-- WORK INSTRUCTIONS --
The range runs from the line containing "Given: Open Chrome's three-dot browser menu" to the last line of the entries. Restate those lines word for word, without the pictures.

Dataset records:
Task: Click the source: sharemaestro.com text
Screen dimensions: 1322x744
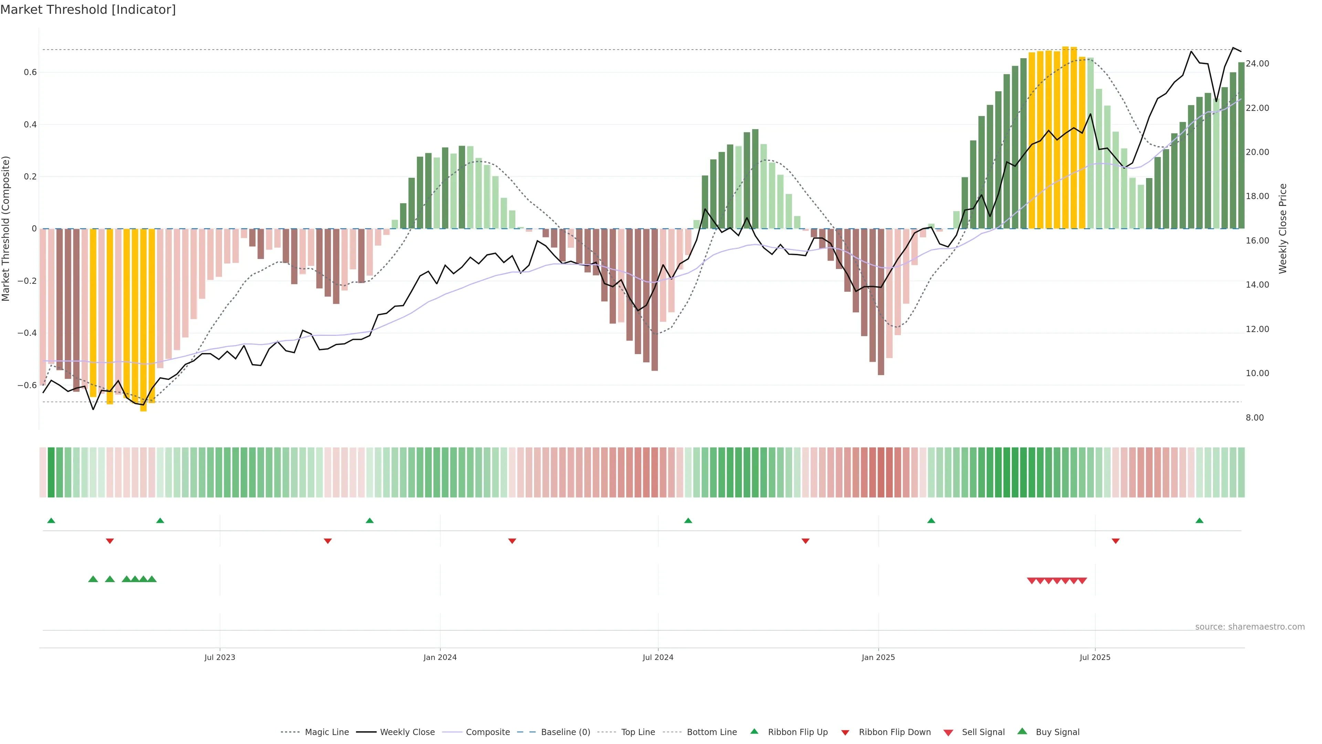Action: click(x=1250, y=626)
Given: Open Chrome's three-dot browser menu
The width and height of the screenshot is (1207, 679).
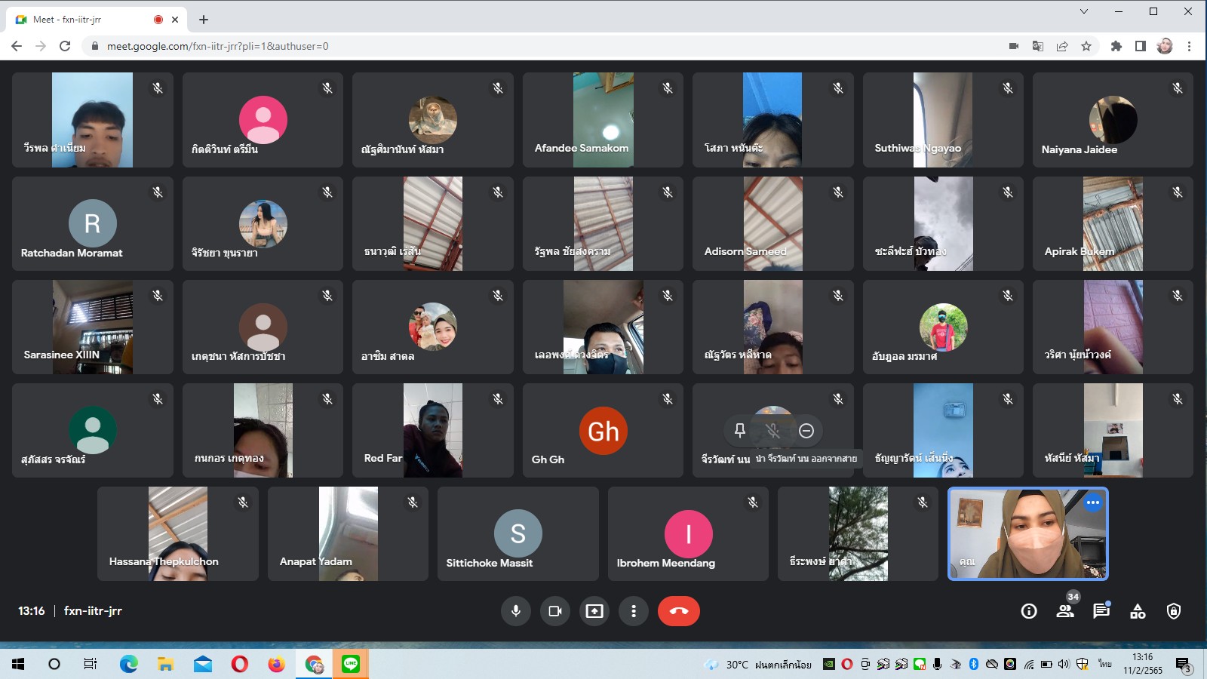Looking at the screenshot, I should pyautogui.click(x=1190, y=46).
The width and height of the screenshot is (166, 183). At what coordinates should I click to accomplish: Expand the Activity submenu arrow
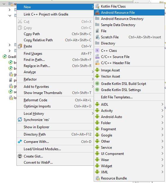(x=162, y=110)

-- EXERCISE SOLUTION --
Given: Open Chrome's three-dot browser menu
The width and height of the screenshot is (1207, 679).
Looking at the screenshot, I should pyautogui.click(x=1190, y=46).
The width and height of the screenshot is (166, 183). At what coordinates should I click to accomplish: Expand the Activity submenu arrow
(x=162, y=110)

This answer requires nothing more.